> Written request a: Convert the records, starting with the line containing "The width and height of the screenshot is (846, 510)." and continuing through the line containing "will click(30, 17).", into a two-column CSV with one row per request. Use the columns instruction and response, and place each in a single quoted field with its line breaks replaced by spaces.

## START Text block

Kip Water, also known as the River Kip, is a short river in Inverclyde, Scotland which gives the village of Inverkip its name (Inverkip = mouth of the River Kip). It originates at Cornalees in the hills between Inverkip and Greenock and runs through Shielhill Glen, Dunrod Glen and the Kip Valley before entering the Firth of Clyde at Kip Marina in Inverkip.

History 
John Ainslie's 1800 map of the County of Renfrew shows the upper reaches of the River named "Shaws Burn" and the lower reaches at Ardgowan Policies named "Ardgowan Water". This was before the construction of Shaws Water Scheme, which opened in 1827 and modified the source of the river.

John Thomson's 1832 map also shows the upper reaches named "Shaws Burn", with the lower reaches named "Ardgowan or Kipp Water" (note the double 'p'). It is not clear when the name "Kip Water" was formally adopted for the entire length of the river.

Present Course
The present source of the river is Compensation Reservoir at Cornalees Bridge from where it drops steeply down Shielhill Glen to Millhouse, where it passes under the so-called 'Roman Bridge'. At this point the river enters Dunrod Glen where it runs around three sides of Idzholm Hill, here it is joined by the Spango Burn before entering the Kip Valley. The final stretch of the river from Bankfoot Farm to the Clyde is fairly flat and has been altered over the years by the addition of several small weirs.

## END Text block
## START Raw data

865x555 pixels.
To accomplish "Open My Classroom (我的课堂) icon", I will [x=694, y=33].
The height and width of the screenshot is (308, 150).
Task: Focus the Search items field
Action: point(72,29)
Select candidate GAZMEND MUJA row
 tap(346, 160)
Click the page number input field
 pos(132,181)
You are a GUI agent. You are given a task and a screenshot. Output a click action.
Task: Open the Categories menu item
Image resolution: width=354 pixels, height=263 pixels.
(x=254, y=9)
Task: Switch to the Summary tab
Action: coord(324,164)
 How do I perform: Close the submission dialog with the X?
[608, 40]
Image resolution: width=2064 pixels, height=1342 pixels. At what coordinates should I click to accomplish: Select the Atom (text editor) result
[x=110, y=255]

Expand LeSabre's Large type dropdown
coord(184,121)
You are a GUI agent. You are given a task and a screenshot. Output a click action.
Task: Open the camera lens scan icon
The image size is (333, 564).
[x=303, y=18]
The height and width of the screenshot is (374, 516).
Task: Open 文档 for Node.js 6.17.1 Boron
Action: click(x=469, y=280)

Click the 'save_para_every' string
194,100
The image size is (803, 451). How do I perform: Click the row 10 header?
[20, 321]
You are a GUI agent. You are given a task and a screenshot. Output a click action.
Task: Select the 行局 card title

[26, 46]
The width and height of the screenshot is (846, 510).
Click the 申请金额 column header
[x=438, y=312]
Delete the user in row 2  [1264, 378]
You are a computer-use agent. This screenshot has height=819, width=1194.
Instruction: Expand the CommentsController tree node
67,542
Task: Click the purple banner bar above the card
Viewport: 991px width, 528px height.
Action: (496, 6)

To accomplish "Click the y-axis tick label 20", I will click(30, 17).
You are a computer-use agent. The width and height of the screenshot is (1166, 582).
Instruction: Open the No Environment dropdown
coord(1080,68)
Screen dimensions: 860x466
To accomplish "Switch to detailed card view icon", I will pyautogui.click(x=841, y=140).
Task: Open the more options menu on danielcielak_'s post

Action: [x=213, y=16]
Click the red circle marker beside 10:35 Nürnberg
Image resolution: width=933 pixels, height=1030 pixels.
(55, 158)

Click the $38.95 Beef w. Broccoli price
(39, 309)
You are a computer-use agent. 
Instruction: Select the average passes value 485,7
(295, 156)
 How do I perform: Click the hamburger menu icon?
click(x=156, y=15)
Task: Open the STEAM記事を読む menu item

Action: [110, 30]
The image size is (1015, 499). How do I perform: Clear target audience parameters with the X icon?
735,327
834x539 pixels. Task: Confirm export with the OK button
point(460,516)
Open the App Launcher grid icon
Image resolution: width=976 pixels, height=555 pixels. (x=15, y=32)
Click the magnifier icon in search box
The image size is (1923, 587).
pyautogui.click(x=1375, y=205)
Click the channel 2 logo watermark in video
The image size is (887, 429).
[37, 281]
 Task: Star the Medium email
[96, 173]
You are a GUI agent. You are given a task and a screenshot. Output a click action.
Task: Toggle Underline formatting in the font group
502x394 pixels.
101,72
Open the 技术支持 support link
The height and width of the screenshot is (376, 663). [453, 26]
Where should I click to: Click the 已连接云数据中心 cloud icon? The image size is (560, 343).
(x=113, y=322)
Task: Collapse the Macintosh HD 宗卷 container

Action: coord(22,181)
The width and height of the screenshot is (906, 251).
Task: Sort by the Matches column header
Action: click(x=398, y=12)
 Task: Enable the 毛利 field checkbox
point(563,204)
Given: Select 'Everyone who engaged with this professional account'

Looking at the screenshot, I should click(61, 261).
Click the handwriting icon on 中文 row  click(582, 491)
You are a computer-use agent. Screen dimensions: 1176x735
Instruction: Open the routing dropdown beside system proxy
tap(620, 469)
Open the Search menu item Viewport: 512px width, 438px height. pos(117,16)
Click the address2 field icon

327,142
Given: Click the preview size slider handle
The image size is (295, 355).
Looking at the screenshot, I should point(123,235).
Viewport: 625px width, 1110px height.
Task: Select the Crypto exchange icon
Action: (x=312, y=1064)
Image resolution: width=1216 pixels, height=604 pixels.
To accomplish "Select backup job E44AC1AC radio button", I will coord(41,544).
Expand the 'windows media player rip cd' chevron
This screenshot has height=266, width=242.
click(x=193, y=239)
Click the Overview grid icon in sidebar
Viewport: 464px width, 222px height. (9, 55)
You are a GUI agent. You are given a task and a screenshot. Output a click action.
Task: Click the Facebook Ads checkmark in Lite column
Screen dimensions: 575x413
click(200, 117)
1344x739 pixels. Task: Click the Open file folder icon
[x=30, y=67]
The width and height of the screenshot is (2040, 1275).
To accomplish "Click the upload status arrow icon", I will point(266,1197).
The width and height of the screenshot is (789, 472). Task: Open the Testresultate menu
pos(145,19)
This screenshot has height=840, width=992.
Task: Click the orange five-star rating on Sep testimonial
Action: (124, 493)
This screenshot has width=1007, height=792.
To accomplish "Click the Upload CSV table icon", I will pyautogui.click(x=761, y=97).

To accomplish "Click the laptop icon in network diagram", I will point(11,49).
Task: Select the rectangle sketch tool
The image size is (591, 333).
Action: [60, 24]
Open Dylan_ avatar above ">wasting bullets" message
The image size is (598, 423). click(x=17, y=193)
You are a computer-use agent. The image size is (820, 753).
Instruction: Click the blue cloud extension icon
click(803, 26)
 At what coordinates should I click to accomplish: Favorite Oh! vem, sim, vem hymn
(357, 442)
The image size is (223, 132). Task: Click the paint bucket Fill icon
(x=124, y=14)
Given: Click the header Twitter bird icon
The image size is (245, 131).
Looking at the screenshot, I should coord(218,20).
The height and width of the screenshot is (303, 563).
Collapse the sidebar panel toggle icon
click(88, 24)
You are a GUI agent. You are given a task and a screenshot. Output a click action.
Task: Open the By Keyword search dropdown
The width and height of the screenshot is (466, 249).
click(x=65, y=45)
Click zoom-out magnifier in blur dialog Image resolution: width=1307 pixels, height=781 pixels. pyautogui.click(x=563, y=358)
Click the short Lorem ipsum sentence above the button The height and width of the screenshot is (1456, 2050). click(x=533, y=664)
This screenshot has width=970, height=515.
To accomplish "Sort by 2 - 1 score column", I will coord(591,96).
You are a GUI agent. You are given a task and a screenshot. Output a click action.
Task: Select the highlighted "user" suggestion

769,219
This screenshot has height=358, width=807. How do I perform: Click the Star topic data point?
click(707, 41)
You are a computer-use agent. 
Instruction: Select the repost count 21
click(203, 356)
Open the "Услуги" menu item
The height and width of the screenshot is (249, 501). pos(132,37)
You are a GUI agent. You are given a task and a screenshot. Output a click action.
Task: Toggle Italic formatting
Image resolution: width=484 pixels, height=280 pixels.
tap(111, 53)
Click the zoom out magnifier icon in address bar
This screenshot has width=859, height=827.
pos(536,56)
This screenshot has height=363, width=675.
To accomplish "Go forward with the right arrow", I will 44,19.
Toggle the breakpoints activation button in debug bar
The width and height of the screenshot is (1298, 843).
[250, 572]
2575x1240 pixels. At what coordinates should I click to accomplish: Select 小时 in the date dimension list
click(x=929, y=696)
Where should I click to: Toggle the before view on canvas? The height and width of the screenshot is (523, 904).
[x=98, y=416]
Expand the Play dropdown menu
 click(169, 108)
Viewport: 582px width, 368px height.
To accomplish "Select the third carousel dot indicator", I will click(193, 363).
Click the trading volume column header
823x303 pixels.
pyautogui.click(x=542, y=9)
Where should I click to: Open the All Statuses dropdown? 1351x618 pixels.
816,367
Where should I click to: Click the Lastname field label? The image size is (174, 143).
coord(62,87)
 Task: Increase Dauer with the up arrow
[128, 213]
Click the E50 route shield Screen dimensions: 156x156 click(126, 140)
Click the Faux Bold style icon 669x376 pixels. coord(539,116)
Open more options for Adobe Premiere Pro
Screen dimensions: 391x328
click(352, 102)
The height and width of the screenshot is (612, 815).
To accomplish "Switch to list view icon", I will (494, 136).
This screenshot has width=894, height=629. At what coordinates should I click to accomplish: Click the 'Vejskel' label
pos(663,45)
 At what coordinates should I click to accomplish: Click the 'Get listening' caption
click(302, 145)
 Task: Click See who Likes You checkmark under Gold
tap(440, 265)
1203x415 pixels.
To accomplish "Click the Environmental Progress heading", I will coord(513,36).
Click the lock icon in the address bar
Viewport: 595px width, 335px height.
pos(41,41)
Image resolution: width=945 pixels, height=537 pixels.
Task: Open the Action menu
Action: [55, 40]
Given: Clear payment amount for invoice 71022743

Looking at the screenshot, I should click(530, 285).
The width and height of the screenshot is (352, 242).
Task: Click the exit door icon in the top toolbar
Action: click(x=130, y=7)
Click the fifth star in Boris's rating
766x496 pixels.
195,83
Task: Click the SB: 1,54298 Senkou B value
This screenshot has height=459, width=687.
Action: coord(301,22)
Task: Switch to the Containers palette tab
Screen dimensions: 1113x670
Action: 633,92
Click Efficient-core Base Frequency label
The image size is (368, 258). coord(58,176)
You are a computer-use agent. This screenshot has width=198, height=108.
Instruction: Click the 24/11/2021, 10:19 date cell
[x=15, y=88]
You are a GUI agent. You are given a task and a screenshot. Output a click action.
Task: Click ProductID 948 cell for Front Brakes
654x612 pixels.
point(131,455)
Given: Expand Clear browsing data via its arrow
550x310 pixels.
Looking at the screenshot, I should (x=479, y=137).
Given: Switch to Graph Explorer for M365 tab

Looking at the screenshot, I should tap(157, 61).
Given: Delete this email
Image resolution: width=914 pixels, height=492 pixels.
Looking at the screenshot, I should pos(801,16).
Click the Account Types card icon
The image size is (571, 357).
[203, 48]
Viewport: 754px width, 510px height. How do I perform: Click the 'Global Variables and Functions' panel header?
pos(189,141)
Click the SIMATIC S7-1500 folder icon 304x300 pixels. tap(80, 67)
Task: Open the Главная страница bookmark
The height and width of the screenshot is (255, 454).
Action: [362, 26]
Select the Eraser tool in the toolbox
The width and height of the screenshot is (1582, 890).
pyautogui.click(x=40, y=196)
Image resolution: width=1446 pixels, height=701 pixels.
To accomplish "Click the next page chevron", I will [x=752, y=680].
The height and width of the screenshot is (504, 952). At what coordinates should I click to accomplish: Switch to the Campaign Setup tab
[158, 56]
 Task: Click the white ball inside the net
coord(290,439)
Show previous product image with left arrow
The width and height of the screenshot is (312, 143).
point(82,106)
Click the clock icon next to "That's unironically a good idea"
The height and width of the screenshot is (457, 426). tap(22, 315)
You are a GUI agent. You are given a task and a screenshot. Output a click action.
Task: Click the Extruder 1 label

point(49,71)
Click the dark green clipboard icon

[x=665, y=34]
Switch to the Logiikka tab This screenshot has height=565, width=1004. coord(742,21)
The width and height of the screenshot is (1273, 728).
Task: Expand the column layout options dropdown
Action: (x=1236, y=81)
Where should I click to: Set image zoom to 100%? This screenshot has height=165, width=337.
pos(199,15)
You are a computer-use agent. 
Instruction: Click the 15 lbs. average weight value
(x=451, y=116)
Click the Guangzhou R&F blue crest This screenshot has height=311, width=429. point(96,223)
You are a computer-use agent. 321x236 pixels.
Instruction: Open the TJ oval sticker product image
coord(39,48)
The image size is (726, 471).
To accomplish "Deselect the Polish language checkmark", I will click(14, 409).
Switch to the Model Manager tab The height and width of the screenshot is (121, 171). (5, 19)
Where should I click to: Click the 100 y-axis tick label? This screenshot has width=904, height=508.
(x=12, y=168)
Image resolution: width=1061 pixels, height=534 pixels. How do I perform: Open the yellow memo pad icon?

## END Raw data

> Written request b: Continue the text about the Kip Water from the point where it ends.

> Final result a:
instruction,response
"The width and height of the screenshot is (846, 510). Click the 申请金额 column header","[x=438, y=312]"
"Delete the user in row 2","[1264, 378]"
"You are a computer-use agent. This screenshot has height=819, width=1194. Instruction: Expand the CommentsController tree node","67,542"
"Task: Click the purple banner bar above the card Viewport: 991px width, 528px height.","Action: (496, 6)"
"To accomplish ""Click the y-axis tick label 20"",","I will click(30, 17)."

> Final result b:
Past Industry
The Aislie and Thomson maps referenced above show mills, including a waulkmill, at what is now Ardgowan Policies. Little or no trace of these mills survives today. It is also likely that there was a mill further upstream at Millhouse, based on the name of the house.

Three sandstone quarries were active at the top of Shielhill Glen in the late 19thC. These were served by a railway line which left the main line at Dunrod Farm. The line of the railway can still be clearly seen along most of the route.

Present Industry
Other than the workshops at Kip Marina, there is no industry on the river at the time of writing in May 2018.

Future Industry
Plans have been approved for the construction of a distillery at Bankfoot Farm by Ardgowan Distillery. The planned distillery will take water from the river for process and cooling purposes. It will also take water from some adjacent springs.  At the time of writing (May 2018) no opening date for the distillery has been confirmed.

Bridges 
There are several extant bridges across the river, the highest upstream being Cornalees Bridge which crosses the waterfall as the river exits Compensation Reservoir. This is a late 20thC concrete and steel construction which carries a minor road over the river. A few hundred metres downstream is a wooden footbridge which is part of the Cornalees nature trail.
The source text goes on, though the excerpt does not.